▶ TEXT SHOWN
--- START ---

Nurses don’t play cards all day


Story by Sue McFarlan

As a registered nurse, I have been pondering Wash. Sen. Maureen Walsh’s comment that nurses at critical access hospitals “probably play cards” at work.  In context, she was debating on the Senate floor the need for a bill aimed at ensuring nurses get rest and meal breaks at work and protecting them from mandatory overtime.  

She stated critical access hospitals (CAH), designated by the Centers for Medicare and Medicaid Services (CMS) are vulnerable financially and that mandating breaks would add costs that cannot be reconciled.

These small hospitals usually hold 25 beds or less and are vital to the communities they serve. While her concern about the viability of her small town hospital is valid, basic labor law standards and common sense should dictate that human beings require breaks for meals.  This is a minimally acceptable standard, how healthcare organizations accomplish this is up to them.

Sen. Walsh went further to state that if nurses cannot find time to go to the bathroom, get a drink or a meal, perhaps they should work mandatory eight-hour shifts.  This provoked thousands of phone calls to her office in protest. The majority of nurses calling supported 12-hour shifts many of whom cited want to work these shifts in order to have more days off for family. While there are debates among experts in the nursing community about which is better, eight or 12-hour shifts, it should not be a debate for our legislature.  

Nursing has a high burnout rate, risk of workplace violence (verbal and physical) and is an overall difficult job, physically and emotionally.  Still, many of us love nursing. As far as my opinion of Sen. Walsh, I think she misspoke and created her own media circus of angry tweets, memes and commentary.  She, like many in high profile positions, did not think before she spoke and came across as ignorant and disrespectful. I have to admit, I read her comment and rolled my eyes – nurses are somewhat used to the disrespect.

--- END ---

Could you carry on the piece about nurses and Sen. Maureen Walsh's remark, picking up after its last sentence?

▶ GIVEN INFORMATION

--- START ---

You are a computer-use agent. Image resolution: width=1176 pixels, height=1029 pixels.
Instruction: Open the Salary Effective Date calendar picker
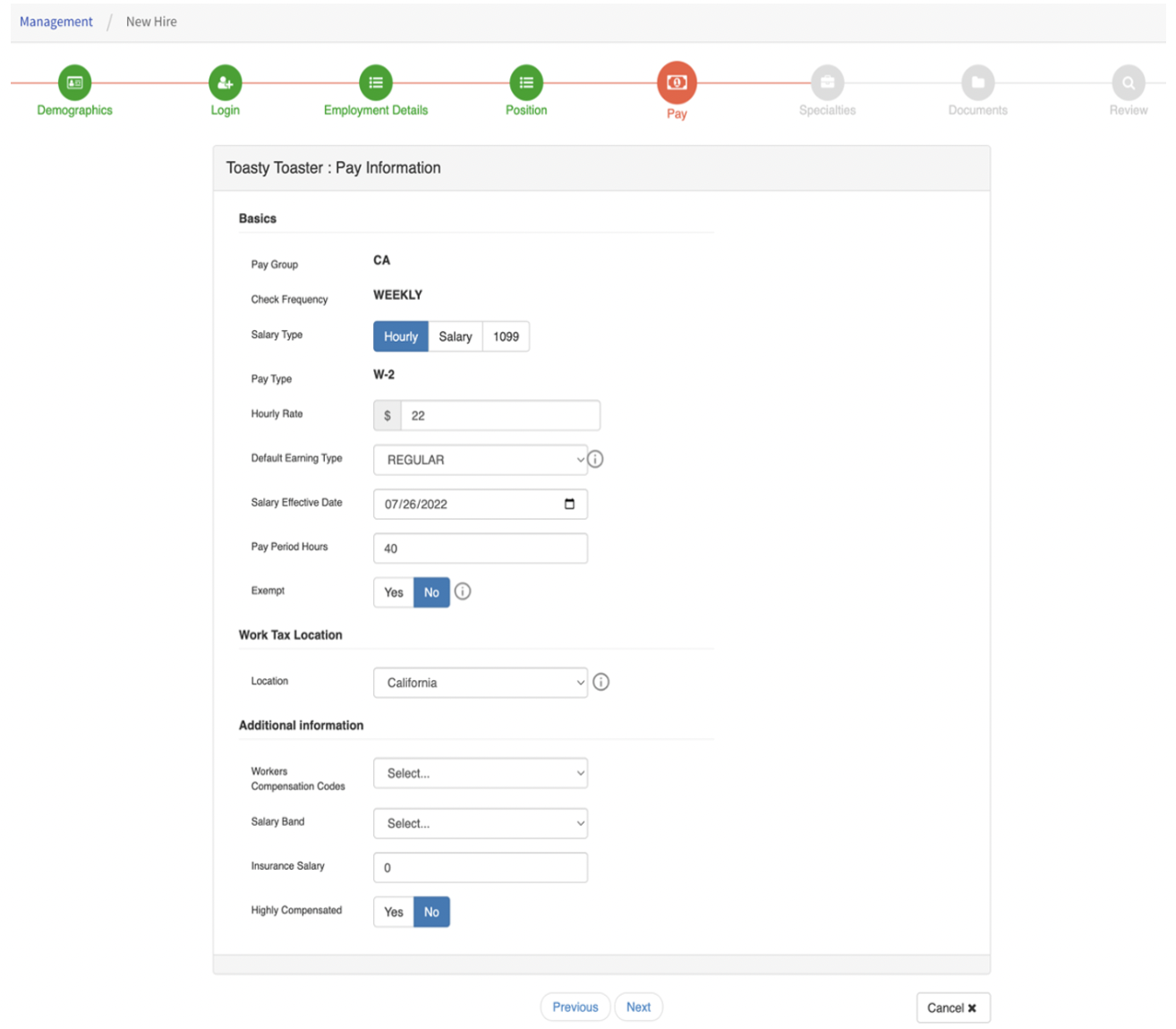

--- END ---

▶ RESPONSE FOR THIS EXERCISE
Nursing’s evolution has paralleled the women’s movement in this country.  We have gone from the handmaidens of physicians, merely performing “bedpan brigade” to highly skilled coordinators and providers of all levels of care.  We are patient advocates, teachers, heavy weight lifters, communications experts and more. Anyone who thinks it is a noble profession obviously knows a nurse.  Anyone who thinks it looks easy is deluded. We nurses are proud of where we have come from. We have a long way to go as a profession, but we’ve come a long way.

I’m not angry at Sen. Walsh. People misspeak and make mistakes. However, I must confess, I have laughed at the internet commentary and memes.  It does my heart good to see nurses standing strong and making fun of the ridiculousness of this situation.

What I know is this:  If the senator were in the hospital, regardless of what we think of her statements, we would not deny her high-quality care and respectful treatment.  It’s in the nurses’ Code of Ethics to treat all patients fairly and compassionately. Is it practiced 100 percent of the time? Probably not, but the vast majority of nurses provide quality care on a daily basis to crabby and even abusive people. It’s part of the job we have committed to do.